*Problem details*: Extract exactly the range of lines bounded by the line containing "Expand the Alberta (AB) state dropdown" and the final line of the listing, both ends included, and no other lines.

*Supplied material*:

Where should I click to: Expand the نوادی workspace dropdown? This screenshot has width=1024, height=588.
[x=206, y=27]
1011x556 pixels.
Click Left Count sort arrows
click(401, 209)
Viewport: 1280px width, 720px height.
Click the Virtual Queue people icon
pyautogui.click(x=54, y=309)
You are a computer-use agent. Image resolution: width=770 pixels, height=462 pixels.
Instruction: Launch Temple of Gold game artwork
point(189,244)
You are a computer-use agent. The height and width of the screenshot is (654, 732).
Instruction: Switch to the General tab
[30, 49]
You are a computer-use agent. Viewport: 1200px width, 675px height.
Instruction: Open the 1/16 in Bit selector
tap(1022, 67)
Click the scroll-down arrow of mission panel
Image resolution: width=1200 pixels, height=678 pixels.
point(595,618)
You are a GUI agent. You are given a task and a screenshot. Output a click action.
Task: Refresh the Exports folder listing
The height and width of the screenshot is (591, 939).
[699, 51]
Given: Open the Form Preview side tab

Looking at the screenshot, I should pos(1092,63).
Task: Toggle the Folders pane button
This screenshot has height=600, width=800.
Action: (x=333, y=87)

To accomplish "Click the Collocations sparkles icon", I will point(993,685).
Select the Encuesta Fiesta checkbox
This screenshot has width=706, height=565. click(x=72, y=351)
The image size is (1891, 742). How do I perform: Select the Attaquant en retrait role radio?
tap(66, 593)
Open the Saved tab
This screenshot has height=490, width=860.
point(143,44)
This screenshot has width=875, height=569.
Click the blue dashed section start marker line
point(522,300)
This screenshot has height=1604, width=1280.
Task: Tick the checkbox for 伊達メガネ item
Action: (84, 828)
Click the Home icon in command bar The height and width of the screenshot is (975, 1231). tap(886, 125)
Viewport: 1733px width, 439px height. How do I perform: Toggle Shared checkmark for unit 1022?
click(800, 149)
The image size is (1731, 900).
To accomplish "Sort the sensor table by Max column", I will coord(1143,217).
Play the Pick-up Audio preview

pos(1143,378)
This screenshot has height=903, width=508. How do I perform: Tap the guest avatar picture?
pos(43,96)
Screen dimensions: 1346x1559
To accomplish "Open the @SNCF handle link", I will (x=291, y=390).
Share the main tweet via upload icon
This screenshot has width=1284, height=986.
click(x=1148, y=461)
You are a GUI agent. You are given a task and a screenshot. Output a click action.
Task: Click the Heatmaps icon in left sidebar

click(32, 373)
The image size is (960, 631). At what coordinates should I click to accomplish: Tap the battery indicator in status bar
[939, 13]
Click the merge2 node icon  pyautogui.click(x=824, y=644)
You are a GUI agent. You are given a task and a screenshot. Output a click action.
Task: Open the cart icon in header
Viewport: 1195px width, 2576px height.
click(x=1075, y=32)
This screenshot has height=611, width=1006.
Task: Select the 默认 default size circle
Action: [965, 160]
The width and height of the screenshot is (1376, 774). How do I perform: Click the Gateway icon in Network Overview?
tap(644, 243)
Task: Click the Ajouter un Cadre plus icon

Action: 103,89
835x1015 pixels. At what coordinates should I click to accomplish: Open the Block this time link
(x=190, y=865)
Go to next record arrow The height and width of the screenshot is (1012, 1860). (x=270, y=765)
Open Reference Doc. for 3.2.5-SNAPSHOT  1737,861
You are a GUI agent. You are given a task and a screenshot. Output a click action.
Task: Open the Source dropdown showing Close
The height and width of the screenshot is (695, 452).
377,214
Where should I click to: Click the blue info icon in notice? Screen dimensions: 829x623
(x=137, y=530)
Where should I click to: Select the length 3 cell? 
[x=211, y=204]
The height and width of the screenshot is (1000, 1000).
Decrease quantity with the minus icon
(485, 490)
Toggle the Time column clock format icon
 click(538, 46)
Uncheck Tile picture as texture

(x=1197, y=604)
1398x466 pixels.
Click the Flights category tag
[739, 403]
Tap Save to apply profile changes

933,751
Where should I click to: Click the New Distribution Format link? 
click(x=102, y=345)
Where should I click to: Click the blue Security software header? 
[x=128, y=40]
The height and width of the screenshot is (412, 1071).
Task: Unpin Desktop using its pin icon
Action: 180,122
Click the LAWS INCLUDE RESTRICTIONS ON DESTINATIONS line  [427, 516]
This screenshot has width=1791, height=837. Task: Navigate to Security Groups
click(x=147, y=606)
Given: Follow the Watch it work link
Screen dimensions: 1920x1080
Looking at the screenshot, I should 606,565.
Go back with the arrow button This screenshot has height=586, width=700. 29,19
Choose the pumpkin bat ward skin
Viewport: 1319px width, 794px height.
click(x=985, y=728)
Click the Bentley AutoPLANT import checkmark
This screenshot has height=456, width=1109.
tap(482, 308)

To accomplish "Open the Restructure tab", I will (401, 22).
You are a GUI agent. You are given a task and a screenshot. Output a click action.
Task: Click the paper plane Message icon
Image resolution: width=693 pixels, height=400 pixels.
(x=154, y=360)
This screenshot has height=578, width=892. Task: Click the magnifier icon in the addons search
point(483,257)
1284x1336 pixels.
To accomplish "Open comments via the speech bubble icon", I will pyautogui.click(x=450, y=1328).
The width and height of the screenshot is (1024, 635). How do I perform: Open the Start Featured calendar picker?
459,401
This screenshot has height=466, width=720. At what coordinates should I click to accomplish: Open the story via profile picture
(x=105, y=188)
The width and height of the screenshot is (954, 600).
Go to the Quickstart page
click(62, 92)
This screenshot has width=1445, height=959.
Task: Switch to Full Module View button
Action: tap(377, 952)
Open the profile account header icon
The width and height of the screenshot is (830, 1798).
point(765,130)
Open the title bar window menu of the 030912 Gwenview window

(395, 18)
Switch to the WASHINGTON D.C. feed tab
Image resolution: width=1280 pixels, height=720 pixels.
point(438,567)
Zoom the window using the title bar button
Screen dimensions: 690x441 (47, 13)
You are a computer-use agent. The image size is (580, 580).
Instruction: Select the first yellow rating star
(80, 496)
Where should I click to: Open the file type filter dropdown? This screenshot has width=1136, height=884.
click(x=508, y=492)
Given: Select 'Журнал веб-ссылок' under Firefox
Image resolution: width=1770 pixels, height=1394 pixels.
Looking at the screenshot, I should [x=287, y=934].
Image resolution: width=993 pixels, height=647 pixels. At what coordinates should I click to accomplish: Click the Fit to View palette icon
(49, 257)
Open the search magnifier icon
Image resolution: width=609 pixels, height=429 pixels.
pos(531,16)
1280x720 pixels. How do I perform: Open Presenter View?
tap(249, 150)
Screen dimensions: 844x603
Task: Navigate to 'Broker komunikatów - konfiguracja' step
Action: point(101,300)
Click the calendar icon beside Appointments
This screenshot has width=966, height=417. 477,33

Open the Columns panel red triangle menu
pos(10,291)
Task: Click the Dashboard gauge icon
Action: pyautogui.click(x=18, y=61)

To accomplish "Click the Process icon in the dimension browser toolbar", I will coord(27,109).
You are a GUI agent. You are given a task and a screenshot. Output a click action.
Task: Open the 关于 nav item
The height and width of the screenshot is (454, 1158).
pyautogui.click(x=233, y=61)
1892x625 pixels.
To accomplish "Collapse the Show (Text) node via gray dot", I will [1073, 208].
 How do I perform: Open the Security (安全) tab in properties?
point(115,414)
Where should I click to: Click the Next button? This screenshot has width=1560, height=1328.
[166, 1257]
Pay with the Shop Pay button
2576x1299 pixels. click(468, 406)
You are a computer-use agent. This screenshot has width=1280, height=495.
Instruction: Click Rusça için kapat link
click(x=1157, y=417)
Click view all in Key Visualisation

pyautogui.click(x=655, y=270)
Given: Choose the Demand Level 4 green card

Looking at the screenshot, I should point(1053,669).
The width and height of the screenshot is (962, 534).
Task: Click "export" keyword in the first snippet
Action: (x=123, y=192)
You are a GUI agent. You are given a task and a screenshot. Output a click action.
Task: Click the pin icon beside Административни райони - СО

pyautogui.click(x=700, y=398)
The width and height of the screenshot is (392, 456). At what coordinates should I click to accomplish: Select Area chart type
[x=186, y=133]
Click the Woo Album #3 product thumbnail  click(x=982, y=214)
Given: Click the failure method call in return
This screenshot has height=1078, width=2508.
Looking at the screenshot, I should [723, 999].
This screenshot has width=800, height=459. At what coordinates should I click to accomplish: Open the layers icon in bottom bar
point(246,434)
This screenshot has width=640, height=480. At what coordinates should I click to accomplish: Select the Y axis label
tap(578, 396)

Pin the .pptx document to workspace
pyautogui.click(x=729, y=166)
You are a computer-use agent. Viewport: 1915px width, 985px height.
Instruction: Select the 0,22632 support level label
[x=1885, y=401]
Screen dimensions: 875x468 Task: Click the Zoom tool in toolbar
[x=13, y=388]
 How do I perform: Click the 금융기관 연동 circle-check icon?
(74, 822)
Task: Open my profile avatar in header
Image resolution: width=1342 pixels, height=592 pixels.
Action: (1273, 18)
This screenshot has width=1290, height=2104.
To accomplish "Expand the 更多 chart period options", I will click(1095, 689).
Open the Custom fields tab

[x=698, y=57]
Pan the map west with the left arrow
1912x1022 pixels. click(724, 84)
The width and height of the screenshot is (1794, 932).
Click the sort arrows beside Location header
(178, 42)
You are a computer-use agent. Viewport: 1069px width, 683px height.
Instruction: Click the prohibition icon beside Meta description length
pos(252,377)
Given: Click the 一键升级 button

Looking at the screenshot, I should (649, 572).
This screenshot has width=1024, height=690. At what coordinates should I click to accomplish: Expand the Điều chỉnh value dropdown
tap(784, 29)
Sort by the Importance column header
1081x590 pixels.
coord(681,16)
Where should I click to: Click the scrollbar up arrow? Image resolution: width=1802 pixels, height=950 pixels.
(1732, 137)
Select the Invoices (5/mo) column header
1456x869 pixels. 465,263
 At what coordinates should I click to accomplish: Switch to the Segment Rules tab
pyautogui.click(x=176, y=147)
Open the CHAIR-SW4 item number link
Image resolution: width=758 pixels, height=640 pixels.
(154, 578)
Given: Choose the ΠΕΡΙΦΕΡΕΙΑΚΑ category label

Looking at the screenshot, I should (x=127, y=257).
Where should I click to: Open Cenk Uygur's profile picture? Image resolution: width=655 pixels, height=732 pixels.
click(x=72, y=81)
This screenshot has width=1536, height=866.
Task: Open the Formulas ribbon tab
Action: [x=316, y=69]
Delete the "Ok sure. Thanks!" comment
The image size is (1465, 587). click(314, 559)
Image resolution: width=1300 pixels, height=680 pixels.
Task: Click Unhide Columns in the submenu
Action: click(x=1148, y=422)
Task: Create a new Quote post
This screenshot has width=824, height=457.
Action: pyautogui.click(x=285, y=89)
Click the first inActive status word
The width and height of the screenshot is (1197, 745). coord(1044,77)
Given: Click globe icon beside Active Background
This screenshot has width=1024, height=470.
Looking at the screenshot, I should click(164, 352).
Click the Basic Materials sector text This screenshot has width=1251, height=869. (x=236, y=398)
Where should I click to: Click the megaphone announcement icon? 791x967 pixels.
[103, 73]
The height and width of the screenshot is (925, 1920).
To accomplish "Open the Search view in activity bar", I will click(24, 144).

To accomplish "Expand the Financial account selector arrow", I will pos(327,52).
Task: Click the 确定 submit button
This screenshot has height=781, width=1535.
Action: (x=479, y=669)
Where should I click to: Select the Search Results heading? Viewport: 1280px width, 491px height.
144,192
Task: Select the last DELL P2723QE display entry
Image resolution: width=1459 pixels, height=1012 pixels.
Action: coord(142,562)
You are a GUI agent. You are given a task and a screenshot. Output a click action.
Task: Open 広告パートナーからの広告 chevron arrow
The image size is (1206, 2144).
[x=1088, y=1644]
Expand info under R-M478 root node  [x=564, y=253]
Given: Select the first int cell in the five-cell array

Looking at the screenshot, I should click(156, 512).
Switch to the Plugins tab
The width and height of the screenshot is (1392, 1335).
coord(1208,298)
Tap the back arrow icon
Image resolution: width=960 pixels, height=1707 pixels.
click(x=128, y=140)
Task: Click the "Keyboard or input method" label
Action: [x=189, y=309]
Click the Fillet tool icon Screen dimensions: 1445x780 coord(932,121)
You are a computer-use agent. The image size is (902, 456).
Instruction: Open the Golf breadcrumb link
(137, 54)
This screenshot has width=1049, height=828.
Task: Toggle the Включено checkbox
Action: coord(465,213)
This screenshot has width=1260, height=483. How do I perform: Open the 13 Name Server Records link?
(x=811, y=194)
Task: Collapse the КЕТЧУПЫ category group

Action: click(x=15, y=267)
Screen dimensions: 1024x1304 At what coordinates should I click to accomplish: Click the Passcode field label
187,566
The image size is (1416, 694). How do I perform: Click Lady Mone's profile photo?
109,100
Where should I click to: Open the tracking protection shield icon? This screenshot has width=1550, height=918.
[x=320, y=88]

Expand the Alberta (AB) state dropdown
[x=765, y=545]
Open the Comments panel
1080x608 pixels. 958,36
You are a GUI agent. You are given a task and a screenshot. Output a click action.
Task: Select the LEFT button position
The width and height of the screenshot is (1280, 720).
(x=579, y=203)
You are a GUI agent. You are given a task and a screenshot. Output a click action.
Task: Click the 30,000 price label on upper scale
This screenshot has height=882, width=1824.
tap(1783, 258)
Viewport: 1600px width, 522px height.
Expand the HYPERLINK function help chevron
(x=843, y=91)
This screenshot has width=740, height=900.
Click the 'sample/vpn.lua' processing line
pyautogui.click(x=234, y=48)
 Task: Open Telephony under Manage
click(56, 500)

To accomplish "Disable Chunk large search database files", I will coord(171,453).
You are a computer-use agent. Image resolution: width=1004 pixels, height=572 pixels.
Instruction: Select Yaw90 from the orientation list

*Exercise solution*:
Expand the Alberta (AB) state dropdown
[x=765, y=545]
Open the Comments panel
1080x608 pixels. 958,36
You are a GUI agent. You are given a task and a screenshot. Output a click action.
Task: Select the LEFT button position
The width and height of the screenshot is (1280, 720).
(x=579, y=203)
You are a GUI agent. You are given a task and a screenshot. Output a click action.
Task: Click the 30,000 price label on upper scale
This screenshot has height=882, width=1824.
tap(1783, 258)
Viewport: 1600px width, 522px height.
Expand the HYPERLINK function help chevron
(x=843, y=91)
This screenshot has width=740, height=900.
Click the 'sample/vpn.lua' processing line
pyautogui.click(x=234, y=48)
 Task: Open Telephony under Manage
click(56, 500)

To accomplish "Disable Chunk large search database files", I will coord(171,453).
You are a computer-use agent. Image resolution: width=1004 pixels, height=572 pixels.
Instruction: Select Yaw90 from the orientation list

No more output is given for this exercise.